## Trecho

◆ ◆ ◆

27 set Livre pensar é só pensar (ao estilo Millôr Fernandes)
Diário do isolamento 35
(domingo, 27 de setembro)
Livre pensar é só pensar (ao estilo Millôr Fernandes)
Está programada uma abertura das medidas preventivas à Covid19, em Pernambuco, a partir de amanhã. Porém muitos preferem continuar dentro de casa. O medo dá o toque de recolher. O isolamento prolongado gerou hábito. Não é fácil retomar a convivência com as pessoas, pois a solidão vicia.
Nossa forma de prevenir e combater o coronavírus é esconder-se dele, enfrentá-lo apenas com o conhecimento e medidas higiênicas. Lembrei de Perseu tentando cortar a cabeça da Medusa. Ele não podia tocar o chão com os pés, nem contemplá-la, pois se transformaria em pedra. Evitamos nos aproximar do coronavírus, usamos máscara, capacete, propé e nos envolvemos em nuvens de álcool.

◆ ◆ ◆

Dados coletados
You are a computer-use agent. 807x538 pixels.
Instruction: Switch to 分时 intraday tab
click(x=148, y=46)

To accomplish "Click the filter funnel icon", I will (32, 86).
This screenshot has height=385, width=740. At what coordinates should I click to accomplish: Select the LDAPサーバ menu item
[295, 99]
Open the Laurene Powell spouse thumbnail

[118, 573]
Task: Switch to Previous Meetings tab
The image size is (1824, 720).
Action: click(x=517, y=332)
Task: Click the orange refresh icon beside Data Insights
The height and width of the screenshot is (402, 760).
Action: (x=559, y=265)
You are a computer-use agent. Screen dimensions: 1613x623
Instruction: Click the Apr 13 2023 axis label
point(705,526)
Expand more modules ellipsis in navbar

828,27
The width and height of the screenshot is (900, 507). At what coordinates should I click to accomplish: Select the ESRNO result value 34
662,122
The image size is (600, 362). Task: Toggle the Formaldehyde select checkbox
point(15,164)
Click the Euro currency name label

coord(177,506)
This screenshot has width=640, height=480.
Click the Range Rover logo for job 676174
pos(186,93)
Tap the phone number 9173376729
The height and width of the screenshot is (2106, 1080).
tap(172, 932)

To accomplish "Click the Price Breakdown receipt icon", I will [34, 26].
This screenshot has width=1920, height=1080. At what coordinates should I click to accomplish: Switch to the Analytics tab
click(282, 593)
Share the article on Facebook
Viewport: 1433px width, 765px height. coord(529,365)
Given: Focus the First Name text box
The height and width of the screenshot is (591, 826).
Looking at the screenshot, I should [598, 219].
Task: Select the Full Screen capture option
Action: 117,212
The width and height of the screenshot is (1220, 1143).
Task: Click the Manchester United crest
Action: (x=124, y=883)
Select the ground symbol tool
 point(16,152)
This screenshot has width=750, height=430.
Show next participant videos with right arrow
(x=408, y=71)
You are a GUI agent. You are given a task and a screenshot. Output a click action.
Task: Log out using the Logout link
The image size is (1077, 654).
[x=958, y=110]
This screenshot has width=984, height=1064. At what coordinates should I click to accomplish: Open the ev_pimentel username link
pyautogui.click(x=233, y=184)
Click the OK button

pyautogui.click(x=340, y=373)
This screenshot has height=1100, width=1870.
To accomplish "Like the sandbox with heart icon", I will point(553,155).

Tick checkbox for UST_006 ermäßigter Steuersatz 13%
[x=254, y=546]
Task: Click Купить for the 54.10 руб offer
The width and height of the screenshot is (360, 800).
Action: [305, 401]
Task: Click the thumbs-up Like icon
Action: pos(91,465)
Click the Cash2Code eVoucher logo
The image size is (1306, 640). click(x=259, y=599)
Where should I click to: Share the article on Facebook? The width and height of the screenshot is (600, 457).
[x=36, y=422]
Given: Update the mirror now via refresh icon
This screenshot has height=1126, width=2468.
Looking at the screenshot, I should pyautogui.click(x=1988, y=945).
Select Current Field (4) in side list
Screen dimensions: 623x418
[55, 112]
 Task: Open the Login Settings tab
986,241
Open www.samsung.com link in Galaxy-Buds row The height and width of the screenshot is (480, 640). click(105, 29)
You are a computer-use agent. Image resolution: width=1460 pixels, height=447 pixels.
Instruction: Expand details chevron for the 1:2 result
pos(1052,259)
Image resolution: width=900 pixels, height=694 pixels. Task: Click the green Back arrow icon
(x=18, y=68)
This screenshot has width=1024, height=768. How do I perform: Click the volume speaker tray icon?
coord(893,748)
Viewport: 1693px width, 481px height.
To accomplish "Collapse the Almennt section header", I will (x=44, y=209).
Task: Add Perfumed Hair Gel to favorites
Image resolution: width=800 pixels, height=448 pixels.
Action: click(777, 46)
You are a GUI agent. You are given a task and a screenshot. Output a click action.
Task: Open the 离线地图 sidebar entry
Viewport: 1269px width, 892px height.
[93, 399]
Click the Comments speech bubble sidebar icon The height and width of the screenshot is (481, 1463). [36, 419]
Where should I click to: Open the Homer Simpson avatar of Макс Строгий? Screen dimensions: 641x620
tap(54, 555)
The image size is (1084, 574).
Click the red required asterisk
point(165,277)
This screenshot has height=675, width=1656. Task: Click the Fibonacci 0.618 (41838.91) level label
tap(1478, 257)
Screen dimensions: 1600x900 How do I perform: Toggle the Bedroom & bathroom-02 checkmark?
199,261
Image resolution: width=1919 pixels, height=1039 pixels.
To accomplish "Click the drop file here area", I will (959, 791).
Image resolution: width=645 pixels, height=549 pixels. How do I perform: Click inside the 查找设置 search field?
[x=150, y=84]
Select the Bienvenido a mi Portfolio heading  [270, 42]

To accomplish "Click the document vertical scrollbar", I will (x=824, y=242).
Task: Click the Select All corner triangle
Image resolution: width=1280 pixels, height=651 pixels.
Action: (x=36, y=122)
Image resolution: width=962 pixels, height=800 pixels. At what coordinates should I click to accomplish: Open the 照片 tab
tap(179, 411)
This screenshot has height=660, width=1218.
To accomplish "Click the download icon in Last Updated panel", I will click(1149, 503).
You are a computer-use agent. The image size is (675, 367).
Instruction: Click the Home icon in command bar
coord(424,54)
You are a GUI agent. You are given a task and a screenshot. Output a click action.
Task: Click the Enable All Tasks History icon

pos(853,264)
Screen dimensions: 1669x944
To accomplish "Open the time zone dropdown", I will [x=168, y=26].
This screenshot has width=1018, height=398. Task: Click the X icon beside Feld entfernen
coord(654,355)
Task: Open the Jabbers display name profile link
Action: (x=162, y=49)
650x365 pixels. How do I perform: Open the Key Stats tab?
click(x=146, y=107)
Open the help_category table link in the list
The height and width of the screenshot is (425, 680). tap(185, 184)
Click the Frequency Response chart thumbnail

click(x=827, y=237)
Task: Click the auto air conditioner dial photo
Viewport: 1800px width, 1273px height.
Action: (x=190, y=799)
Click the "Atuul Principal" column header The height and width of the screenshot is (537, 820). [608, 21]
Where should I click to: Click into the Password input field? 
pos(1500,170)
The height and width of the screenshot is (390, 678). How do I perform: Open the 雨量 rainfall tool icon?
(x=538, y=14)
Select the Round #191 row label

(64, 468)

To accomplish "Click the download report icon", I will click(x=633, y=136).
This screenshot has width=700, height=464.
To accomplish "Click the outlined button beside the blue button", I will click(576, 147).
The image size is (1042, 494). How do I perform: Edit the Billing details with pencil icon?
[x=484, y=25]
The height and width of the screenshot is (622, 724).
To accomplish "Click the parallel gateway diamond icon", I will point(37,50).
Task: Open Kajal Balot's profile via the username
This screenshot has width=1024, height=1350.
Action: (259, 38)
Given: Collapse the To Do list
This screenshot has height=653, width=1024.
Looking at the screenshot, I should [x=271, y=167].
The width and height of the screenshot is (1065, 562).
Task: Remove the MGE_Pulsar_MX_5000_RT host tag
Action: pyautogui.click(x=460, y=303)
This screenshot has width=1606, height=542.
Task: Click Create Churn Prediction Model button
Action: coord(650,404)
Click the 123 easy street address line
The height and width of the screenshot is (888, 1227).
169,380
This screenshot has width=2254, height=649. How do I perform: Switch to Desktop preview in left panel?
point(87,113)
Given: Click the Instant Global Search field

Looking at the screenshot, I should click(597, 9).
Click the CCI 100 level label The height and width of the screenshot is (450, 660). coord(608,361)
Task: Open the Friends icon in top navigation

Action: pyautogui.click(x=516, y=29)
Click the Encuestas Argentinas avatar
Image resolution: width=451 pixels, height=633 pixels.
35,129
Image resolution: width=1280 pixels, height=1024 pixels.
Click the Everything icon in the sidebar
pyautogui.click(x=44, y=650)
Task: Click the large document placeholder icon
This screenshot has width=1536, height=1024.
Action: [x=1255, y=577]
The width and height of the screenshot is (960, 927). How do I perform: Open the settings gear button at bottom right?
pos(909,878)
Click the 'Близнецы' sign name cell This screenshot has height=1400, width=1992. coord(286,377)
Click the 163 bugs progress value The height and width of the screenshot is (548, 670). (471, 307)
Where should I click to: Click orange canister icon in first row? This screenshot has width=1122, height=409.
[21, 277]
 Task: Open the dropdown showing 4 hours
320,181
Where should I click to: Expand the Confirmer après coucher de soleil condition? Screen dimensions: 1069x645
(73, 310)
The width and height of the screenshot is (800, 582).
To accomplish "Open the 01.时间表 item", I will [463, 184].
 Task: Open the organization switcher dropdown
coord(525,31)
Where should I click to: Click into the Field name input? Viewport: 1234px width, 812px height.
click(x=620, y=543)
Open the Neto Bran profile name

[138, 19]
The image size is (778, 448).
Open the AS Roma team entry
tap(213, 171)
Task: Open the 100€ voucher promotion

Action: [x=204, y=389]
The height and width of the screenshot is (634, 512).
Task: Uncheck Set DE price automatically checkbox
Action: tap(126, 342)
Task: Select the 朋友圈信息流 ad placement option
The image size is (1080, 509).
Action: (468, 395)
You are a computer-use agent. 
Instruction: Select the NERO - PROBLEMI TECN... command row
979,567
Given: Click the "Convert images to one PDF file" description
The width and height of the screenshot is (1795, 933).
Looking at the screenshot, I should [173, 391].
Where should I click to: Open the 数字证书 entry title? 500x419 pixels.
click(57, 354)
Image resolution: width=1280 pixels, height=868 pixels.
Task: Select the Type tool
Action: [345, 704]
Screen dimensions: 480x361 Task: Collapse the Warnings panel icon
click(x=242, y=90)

◆ ◆ ◆

## Exercícios
a – Resuma o diário do isolamento em duas frases.
b – Continue o diário do isolamento a partir do ponto em que ele termina.

## Respostas
a – Embora uma abertura das medidas preventivas à Covid19 esteja programada em Pernambuco, muitos preferem continuar em casa, porque o medo e o hábito gerado pelo isolamento prolongado tornam difícil retomar a convivência. A forma de combater o coronavírus é esconder-se dele e enfrentá-lo só com conhecimento e medidas higiênicas, o que traz à lembrança Perseu tentando cortar a cabeça da Medusa sem poder olhá-la.

b –
Espanto-me com as declarações falsificadas dos nossos governantes. Incêndios de florestas são apresentados como preservação ambiental, queda da economia como crescimento e massacre de pessoas como segurança. Há quem encontre uma estranha satisfação em destruir e nisso até eleva a autoestima.
Depois da guerra contra a Covid19, surgem novas cidades, onde as pessoas voltam a ganhar as ruas, mas não parecem alegres por detrás das máscaras. No Recife, as casas e edifícios continuam de pé, não sofreram bombardeios ou incêndios, apenas tornaram mais visíveis a sujeira e o abandono.
Percebi reações diferentes à Covid19, em cada estrato social. Os pobres do Recife precisaram trabalhar durante a fase mais agressiva da pandemia, por motivos de sobrevivência. O enigma da esfinge era: fica em casa e a fome te devora. Afoitos, se arriscaram a adoecer e a morrer. O Estado não garantia o isolamento. Quando a circulação começa a ser liberada, eles parecem mais adaptados ao novo estilo de vida e prontos a recomeçar.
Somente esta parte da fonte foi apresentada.